Remote hearings could take place next month

The inquiry into the Grenfell Tower disaster will not resume as planned next Monday and has been delayed until at least the start of next month.

In the wake of the coronavirus lockdown announced by prime minister Boris Johnson this week, the team leading the inquiry into the fire in 2017 fire which killed 72 people has decided that its sessions should not restart until they can be moved online.

A statement released today said: "This was a difficult decision, but the increase in transmissibility of the new variant of coronavirus means that there is a significant increase in the risk of infection facing anyone who travels to and works at the inquiry’s premises, notwithstanding the robustness of the arrangements in place.

"In the current circumstances it is unreasonable to ask witnesses and inquiry team staff to travel into a particularly high-risk area to attend the inquiry.

Grenfell Inquiry chair Martin Moore-Bick

Grenfell Inquiry chair Martin Moore-Bick

"The panel is keen to maintain the momentum of the phase two hearings and so has made the decision to switch to remote hearings as soon as possible."

It added, however, that this will not happen until early next month – at the soonest.

The statement continued: "The panel recognises that the subject of remote hearings was fully explored with core participants last spring during the first 2020 lockdown, and that it was not in favour of that option for the reasons it gave.

"However, the panel has decided it is better to have remote hearings than no hearings at all while the current restrictions are in place, and wishes to emphasise that this is a temporary measure to be used only for as long as it is absolutely necessary."

The inquiry was paused a week early on 9 December after an individual tested positive for coronavirus. At the time the chairman Martin Moore-Bick said it would start up again on 11 January.

It was suspended during the first national lockdown from mid-March until early July last year.

The decision comes amid growing pressure on three current and former employees of Arconic, the US-owned firm which manufactured the flammable ACM panels used to clad the tower, who were expected to give evidence.

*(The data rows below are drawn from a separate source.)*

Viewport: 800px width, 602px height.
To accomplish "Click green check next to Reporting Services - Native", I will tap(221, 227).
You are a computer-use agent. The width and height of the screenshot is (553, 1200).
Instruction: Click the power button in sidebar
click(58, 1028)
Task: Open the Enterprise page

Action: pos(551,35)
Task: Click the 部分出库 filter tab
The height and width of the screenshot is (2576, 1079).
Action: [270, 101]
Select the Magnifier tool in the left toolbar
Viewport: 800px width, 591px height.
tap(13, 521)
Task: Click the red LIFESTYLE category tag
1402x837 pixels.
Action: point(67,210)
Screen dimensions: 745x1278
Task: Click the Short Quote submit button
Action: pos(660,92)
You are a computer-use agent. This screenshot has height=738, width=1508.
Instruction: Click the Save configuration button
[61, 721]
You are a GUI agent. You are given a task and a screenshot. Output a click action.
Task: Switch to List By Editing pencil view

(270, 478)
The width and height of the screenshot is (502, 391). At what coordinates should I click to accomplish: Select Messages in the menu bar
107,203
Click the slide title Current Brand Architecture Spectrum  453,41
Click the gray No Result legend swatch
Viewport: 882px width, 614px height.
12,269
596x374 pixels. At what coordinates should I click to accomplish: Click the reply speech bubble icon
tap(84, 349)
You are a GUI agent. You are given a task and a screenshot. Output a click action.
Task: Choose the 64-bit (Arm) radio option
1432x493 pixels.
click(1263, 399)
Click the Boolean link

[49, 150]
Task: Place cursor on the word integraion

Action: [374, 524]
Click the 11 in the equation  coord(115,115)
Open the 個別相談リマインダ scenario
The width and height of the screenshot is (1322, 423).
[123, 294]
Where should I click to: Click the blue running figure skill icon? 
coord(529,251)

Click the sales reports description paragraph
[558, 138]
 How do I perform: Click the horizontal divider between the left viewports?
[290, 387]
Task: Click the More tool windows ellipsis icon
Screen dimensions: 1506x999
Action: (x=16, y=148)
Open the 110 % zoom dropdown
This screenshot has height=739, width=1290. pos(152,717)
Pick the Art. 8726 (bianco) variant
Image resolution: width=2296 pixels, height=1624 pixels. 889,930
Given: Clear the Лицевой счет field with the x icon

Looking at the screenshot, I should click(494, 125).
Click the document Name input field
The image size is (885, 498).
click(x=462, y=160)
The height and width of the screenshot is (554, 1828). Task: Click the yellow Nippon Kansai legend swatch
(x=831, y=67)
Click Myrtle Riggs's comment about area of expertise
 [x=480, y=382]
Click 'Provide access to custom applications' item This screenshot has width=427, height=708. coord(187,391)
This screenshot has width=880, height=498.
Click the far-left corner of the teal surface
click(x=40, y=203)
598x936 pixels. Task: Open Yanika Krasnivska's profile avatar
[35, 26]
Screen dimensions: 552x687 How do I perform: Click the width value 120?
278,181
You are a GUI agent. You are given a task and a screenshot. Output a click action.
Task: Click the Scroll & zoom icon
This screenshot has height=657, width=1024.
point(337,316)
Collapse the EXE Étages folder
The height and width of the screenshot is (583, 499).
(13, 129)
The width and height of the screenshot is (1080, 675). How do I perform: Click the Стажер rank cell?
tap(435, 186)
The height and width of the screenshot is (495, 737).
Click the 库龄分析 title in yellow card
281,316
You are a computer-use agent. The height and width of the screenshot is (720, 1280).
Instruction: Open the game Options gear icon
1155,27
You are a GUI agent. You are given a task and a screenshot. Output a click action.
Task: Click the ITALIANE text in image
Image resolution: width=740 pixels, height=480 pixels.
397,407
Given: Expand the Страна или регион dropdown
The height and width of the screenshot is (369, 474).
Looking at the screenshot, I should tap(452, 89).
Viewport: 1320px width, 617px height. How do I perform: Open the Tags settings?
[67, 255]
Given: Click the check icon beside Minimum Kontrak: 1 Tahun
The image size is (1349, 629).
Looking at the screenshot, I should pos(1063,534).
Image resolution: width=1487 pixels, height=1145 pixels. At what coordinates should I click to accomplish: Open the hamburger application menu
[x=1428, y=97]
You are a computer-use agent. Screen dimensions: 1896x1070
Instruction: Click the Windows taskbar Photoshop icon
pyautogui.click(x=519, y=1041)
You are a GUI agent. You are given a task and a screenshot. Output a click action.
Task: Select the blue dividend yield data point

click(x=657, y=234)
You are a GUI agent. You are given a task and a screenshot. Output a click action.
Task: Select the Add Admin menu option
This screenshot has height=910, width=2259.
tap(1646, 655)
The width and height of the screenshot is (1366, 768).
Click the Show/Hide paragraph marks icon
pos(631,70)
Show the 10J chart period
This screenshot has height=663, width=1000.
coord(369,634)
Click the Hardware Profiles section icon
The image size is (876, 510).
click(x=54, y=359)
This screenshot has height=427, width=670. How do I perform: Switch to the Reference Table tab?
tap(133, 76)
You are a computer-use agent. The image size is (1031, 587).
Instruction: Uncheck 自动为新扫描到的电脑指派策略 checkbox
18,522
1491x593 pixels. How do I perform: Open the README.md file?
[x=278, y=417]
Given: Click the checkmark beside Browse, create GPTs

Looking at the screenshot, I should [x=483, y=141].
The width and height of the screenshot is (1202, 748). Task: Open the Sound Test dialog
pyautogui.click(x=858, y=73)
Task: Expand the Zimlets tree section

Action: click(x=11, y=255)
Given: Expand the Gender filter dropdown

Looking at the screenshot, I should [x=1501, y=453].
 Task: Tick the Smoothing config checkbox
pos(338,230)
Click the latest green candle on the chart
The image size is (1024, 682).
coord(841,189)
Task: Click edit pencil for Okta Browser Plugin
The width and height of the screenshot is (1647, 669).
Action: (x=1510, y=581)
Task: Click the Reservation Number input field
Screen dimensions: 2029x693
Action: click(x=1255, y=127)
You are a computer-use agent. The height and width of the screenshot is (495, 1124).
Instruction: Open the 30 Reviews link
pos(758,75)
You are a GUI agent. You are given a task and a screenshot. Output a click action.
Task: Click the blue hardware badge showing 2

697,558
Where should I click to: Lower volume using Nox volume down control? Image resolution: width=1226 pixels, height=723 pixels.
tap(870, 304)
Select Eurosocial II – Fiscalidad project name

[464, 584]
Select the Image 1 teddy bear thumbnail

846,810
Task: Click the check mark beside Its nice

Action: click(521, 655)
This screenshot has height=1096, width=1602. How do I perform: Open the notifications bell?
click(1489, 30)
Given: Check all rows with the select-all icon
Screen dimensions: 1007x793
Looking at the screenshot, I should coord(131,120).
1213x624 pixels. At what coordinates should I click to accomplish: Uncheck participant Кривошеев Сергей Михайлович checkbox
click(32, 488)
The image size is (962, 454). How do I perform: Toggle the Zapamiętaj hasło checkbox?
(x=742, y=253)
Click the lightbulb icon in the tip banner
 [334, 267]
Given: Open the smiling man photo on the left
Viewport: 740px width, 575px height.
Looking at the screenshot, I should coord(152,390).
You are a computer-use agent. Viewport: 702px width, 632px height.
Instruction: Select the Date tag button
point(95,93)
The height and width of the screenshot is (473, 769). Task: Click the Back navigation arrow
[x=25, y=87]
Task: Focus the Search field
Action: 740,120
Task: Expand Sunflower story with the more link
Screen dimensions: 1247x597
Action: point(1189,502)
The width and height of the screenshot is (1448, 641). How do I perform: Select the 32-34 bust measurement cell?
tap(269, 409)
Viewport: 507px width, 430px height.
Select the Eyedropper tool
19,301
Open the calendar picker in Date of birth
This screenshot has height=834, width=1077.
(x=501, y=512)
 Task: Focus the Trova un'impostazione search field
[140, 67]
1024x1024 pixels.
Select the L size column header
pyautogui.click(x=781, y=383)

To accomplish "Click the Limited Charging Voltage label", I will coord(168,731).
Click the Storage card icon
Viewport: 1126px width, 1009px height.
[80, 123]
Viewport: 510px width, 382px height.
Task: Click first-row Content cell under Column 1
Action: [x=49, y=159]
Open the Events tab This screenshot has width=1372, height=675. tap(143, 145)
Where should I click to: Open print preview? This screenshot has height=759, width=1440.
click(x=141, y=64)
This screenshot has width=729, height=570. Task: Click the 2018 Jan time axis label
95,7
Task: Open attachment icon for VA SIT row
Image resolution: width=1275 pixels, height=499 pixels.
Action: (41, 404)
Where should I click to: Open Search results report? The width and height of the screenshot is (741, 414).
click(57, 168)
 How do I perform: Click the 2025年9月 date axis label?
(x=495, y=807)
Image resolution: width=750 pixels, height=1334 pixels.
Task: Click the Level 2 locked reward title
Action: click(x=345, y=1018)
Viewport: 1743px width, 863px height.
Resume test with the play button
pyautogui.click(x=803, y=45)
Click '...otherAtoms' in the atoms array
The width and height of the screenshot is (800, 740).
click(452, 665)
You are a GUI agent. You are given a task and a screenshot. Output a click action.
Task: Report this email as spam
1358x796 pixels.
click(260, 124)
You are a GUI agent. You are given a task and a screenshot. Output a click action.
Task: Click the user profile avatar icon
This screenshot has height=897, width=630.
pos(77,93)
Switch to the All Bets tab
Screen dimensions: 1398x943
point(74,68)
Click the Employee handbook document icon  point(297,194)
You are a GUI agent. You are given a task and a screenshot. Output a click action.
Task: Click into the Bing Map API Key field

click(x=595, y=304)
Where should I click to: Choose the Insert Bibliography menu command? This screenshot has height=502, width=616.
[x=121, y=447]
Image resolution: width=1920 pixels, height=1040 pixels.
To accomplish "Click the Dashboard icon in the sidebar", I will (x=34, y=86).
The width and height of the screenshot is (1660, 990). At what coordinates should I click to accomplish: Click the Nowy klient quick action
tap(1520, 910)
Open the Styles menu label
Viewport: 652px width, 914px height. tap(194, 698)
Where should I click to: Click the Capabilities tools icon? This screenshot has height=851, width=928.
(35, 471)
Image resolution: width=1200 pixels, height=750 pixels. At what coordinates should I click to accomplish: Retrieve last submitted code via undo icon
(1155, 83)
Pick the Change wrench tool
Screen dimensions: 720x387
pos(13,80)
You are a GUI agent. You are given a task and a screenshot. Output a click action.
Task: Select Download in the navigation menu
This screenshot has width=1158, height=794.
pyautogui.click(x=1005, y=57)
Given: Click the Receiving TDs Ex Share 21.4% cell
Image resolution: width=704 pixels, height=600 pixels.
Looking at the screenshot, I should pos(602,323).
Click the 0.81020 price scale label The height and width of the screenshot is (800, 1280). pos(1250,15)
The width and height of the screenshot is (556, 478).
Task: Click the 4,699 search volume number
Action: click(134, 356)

Former executives Claude Wehrle and Peter Froehlich and current employee Gwenaëlle Derrendinger are French citizens and using a previously little-known French “blocking” statute which they say prevents them from giving evidence at a foreign tribunal.

Over the weekend, building safety minister Stephen Greenhalgh called on the three to testify at the inquiry in a post on Twitter.

He said: “Time for these @arconic executives to step up to the plate + appear before the #GrenfellTower Inquiry rather than hide behind the 1968 French blocking statute.”

Arconic has said that it is co-operating with the inquiry and that the witnesses who are resisting an appearance are doing so after seeking their own legal advice.

The inquiry team is also due to make decisions over which ministers and government officials will be called to give evidence in later phases.

A letter from inquiry secretary Mark Fisher to councillors at the Royal Borough of Kensington & Chelsea and seen by The Guardian says: “The inquiry is currently in the process of deciding which of them should be called to give evidence in person.”

Fisher said both ministers and officials in relevant government departments had been “asked to provide statements to the inquiry relating to their involvement in the matters under investigation, and have done so”.